The full report can be found in the June 2013 issue of Consumer Reports and online at ConsumerReports.org.
The report revealed that though most smart-phone users haven’t suffered serious losses because of their phone, there are wireless threats that merit concern.
Among them: malicious software. Last year, 5.6 million smart-phone users experienced undesired behavior on their phones such as the sending of unauthorized text messages or the accessing of accounts without their permission, CR projects. Those symptoms are indicative of the presence of malicious software.
Location tracking can lead to trouble
The location tracking feature that all smart phones have can also leave users vulnerable to wireless threats.

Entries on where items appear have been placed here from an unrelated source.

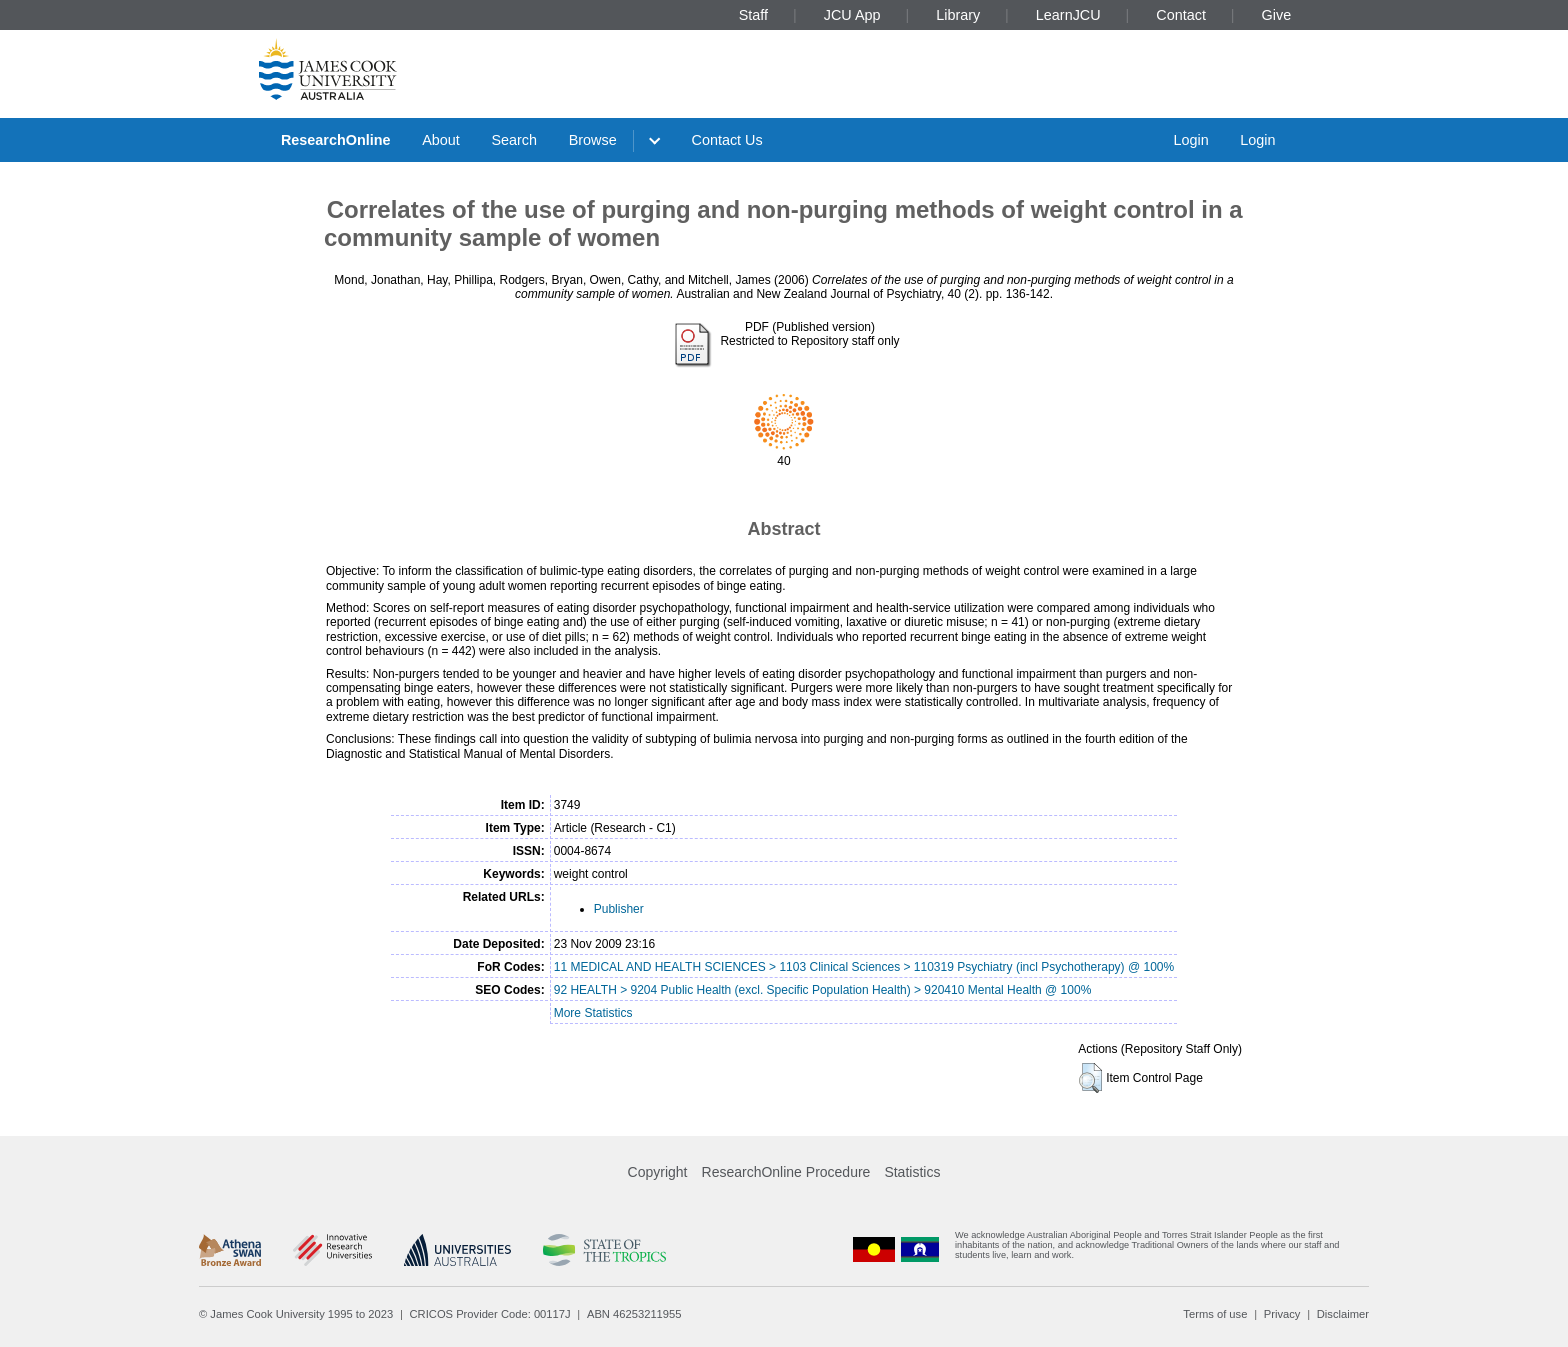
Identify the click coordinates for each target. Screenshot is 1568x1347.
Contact (1181, 15)
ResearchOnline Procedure (786, 1172)
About (441, 140)
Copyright (658, 1172)
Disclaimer (1343, 1314)
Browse (593, 140)
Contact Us (727, 140)
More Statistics (593, 1013)
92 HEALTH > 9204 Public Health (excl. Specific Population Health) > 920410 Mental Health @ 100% (823, 990)
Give (1277, 15)
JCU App (852, 15)
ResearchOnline (336, 140)
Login (1190, 140)
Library (958, 15)
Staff (753, 15)
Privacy (1282, 1314)
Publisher (619, 909)
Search (514, 140)
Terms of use (1215, 1314)
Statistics (912, 1172)
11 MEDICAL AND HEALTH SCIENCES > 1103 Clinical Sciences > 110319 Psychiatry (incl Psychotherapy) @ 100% (864, 967)
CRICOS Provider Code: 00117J (490, 1314)
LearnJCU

One percent of smart phone users told Consumer Reports that they or a person in their household had been harassed or harmed after someone used such location tracking to pinpoint their phone.
CR also projects that at least 5.1 million preteens use their own smart phones. In doing so, they may unwittingly disclose personal information or risk their safety.
A smart phone can be quite secure if users take a few basic precautions, Consumer Reports found. Those precautions include:
- Using a strong pass code. A four-digit one, which 23 percent of users told CR that they used, is better than nothing. But on Android phones and iPhones earlier than the iPhone 5, a thief using the right software can crack such a code in 20 minutes, according to Charlie Miller , security engineer for Twitter. A longer code that includes letters and symbols is far stronger.
- Install apps cautiously. Malicious apps may not lurk around every corner, but they’re out there and can be tricky to spot. For example, CR projects that 1.6 million users had been fooled into installing what seemed to be a well-known brand-name app but was actually a malicious imposter.
- Turn off location tracking. Disable it except when it’s needed, such as for driving directions. Only one in three smart phone owners surveyed by CR had turned it off at times during the previous year.